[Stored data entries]
··········

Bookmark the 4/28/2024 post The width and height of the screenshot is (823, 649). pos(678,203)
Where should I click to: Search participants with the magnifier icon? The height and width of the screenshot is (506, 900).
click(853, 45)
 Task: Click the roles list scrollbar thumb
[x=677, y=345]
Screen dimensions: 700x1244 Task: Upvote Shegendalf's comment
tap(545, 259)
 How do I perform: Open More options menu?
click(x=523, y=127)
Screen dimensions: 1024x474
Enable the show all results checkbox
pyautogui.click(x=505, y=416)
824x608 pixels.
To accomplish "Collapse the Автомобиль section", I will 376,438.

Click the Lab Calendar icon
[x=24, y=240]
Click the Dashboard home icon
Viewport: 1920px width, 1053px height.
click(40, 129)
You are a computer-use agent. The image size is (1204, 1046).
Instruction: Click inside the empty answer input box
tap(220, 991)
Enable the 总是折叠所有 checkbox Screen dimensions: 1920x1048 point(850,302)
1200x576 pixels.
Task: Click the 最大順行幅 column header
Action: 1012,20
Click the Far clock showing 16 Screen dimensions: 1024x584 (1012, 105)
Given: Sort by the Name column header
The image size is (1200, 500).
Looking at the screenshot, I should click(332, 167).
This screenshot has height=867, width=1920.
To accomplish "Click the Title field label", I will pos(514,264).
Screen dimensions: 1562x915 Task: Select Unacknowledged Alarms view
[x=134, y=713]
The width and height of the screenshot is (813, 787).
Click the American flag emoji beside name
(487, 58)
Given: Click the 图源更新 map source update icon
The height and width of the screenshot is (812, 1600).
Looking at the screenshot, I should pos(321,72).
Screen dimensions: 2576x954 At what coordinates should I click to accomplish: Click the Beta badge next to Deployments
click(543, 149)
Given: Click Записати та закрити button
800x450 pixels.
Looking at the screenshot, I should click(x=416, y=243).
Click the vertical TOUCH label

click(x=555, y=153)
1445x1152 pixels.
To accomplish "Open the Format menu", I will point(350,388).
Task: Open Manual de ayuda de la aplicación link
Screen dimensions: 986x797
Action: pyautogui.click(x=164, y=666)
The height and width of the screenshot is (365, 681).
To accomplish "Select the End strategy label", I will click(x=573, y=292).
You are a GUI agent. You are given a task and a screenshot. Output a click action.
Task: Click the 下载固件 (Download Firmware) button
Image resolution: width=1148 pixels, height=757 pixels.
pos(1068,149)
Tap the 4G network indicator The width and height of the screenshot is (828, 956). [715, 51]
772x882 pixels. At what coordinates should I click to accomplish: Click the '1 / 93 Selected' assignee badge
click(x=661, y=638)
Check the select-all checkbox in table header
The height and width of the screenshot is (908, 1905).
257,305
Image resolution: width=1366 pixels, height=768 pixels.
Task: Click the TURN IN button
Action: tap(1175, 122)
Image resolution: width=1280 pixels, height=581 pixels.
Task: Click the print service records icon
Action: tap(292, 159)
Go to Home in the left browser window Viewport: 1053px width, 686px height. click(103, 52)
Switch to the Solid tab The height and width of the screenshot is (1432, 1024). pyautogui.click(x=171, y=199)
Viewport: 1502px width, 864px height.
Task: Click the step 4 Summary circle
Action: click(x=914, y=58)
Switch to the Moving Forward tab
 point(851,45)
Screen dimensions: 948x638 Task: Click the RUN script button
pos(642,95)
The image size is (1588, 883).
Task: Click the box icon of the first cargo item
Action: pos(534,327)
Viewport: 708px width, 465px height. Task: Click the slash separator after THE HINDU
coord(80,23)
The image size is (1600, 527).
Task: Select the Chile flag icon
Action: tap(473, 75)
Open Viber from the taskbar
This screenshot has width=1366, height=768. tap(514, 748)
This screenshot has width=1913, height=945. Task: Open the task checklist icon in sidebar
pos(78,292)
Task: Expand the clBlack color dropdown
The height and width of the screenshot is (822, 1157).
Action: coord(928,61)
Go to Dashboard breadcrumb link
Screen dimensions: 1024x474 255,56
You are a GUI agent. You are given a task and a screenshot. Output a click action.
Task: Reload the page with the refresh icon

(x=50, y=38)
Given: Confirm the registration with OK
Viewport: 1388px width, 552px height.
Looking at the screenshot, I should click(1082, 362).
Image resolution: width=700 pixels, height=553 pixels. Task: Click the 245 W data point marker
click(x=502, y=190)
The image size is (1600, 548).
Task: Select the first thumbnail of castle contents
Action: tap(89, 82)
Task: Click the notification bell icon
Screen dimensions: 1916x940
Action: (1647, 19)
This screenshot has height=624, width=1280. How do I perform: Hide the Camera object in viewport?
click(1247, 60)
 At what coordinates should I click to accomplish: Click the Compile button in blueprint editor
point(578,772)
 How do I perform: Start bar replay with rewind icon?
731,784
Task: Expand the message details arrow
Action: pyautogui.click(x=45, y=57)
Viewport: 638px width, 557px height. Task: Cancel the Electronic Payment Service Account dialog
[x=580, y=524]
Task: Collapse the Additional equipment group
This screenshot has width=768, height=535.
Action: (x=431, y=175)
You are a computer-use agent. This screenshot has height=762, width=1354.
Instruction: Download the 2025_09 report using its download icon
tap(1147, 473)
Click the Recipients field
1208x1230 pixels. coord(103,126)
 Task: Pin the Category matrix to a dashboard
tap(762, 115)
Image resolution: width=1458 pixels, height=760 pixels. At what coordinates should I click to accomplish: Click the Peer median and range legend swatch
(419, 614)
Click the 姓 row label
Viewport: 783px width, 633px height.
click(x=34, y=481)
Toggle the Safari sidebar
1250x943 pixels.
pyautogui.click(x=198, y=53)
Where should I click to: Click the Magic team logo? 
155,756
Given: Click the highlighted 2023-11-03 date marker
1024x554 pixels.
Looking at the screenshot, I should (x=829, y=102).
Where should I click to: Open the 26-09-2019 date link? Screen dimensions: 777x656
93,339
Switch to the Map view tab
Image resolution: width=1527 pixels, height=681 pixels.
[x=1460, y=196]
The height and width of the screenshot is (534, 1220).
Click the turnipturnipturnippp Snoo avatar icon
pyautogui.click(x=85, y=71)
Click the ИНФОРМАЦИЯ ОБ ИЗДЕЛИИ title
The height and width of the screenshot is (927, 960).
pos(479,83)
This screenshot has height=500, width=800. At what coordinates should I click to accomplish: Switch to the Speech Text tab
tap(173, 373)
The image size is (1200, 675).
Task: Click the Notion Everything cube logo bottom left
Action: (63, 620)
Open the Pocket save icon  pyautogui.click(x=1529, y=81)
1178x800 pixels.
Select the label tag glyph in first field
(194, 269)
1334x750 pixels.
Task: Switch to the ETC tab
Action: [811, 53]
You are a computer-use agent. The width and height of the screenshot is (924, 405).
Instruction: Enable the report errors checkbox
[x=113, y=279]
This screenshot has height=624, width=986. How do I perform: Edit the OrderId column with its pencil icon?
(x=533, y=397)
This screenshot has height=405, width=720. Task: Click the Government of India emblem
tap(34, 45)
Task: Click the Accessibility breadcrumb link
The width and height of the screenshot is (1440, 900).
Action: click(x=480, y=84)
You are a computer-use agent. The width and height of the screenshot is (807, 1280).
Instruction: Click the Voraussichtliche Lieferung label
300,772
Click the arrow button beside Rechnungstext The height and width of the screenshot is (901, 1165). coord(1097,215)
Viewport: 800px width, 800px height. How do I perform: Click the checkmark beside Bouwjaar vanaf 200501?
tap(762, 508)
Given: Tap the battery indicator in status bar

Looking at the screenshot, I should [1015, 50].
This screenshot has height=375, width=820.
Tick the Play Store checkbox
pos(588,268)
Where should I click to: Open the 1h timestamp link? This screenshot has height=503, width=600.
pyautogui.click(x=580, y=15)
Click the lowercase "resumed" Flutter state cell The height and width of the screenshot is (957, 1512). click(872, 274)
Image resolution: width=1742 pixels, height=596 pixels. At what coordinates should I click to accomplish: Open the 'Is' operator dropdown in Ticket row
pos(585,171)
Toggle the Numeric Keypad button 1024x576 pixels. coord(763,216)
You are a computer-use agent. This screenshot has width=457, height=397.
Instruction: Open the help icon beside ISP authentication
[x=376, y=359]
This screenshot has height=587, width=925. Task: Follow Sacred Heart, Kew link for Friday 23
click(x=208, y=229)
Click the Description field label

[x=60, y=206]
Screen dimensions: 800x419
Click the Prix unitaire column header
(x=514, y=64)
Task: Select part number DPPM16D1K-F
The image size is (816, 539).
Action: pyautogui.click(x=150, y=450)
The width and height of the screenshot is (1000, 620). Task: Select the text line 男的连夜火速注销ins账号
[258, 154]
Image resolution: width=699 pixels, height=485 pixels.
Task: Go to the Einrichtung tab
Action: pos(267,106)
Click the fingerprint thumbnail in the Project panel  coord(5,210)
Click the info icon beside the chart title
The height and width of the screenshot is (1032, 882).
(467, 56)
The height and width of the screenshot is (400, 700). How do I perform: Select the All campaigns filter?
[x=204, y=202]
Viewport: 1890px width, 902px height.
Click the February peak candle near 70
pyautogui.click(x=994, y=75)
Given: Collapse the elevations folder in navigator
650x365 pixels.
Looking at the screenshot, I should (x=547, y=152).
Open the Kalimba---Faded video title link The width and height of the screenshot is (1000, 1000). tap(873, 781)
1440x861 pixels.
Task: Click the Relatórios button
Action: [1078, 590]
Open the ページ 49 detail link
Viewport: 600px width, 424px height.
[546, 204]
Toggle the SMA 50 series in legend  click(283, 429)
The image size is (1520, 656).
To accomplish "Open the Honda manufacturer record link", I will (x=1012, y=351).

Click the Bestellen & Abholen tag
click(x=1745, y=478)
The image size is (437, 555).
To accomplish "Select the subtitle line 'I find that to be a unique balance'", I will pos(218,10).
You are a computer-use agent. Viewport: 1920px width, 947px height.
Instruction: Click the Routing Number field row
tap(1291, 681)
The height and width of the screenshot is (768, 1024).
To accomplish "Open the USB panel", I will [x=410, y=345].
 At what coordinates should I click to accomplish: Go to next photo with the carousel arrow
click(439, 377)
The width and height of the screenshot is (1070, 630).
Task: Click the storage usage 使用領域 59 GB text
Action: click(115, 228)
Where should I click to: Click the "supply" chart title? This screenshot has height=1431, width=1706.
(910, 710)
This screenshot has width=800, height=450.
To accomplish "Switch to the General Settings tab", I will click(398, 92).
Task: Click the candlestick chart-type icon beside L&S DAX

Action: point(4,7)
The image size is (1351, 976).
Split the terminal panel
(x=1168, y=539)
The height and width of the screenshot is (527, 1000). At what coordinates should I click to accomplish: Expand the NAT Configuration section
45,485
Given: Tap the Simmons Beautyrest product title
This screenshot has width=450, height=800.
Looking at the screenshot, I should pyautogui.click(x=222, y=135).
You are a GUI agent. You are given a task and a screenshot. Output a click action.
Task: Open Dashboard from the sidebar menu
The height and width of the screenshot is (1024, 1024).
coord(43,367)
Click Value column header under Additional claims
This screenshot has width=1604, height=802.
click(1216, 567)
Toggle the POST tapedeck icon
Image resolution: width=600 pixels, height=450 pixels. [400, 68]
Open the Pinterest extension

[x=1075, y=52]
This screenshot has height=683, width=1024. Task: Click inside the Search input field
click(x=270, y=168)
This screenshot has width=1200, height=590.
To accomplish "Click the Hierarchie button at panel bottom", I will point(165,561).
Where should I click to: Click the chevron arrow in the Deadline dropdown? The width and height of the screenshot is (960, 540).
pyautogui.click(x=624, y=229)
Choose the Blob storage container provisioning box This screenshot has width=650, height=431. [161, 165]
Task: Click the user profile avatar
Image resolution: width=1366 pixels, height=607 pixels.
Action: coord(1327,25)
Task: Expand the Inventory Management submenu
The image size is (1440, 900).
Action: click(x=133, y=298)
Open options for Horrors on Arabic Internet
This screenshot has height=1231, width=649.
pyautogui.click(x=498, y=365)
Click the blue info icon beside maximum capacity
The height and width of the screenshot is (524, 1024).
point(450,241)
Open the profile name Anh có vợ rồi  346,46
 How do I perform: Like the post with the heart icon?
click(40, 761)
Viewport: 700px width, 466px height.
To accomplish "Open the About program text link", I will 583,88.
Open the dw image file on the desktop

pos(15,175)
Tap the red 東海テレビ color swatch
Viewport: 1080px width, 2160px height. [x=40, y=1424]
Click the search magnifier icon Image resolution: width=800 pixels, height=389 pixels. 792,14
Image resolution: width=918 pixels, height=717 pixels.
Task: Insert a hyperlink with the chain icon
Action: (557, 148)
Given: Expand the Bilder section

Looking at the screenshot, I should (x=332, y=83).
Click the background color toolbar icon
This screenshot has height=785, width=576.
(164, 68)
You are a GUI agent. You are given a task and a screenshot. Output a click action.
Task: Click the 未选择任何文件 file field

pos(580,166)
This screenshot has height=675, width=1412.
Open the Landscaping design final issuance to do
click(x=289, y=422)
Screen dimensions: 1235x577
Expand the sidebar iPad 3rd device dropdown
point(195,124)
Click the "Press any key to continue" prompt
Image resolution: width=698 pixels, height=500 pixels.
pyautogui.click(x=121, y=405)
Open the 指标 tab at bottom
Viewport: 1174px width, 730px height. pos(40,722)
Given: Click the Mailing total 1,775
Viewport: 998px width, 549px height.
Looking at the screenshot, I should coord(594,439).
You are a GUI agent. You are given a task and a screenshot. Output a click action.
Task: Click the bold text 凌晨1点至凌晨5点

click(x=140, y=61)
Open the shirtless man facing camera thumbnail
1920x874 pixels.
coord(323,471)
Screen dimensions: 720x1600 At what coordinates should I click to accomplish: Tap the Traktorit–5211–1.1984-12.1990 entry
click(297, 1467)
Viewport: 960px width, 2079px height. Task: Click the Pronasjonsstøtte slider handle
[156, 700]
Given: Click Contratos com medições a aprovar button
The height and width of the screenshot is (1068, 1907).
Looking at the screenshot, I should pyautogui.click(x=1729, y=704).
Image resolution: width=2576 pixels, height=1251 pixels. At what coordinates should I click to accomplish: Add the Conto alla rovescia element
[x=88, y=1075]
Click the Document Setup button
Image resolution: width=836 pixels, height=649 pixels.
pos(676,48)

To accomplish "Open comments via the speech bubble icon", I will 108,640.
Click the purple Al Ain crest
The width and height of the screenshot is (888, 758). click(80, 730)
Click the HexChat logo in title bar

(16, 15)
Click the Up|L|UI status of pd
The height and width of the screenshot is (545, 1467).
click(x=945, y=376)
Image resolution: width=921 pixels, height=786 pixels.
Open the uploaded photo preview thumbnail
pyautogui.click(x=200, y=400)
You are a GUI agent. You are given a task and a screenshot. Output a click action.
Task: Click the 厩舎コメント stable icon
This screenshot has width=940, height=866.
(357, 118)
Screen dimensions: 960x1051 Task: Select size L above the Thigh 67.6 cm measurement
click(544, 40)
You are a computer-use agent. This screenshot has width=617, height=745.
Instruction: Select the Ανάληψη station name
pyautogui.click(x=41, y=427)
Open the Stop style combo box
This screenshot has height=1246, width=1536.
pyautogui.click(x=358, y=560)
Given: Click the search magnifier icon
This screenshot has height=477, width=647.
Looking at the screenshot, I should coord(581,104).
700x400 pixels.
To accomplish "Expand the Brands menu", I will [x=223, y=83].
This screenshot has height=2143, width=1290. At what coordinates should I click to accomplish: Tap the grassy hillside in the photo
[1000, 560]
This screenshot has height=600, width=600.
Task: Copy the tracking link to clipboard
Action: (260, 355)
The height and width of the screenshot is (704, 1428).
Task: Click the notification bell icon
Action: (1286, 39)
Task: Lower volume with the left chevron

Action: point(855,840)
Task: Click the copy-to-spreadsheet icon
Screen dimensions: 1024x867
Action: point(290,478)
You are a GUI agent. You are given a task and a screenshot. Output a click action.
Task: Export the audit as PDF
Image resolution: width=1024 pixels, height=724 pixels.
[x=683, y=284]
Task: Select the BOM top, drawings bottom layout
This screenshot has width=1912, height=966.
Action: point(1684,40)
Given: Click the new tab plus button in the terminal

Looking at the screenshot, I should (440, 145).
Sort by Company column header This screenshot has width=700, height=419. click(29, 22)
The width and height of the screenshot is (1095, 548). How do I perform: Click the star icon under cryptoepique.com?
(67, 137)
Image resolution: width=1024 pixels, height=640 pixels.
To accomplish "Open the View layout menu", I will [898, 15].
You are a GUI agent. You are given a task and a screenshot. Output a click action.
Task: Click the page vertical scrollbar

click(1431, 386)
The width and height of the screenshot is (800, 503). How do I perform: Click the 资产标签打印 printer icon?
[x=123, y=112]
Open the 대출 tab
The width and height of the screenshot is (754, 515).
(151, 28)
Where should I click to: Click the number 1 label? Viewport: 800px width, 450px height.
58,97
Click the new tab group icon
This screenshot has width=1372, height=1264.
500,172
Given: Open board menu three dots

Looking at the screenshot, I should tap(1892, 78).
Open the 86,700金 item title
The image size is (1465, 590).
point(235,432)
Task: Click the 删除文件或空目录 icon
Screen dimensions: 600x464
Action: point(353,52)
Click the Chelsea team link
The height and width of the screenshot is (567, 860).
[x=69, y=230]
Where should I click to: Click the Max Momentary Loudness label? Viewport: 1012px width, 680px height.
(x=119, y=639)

··········

> **Description of the task**: Pick out, from the lines above, every one that contains the string "layout".

> **Response**:
Task: Select the BOM top, drawings bottom layout
To accomplish "Open the View layout menu", I will [898, 15].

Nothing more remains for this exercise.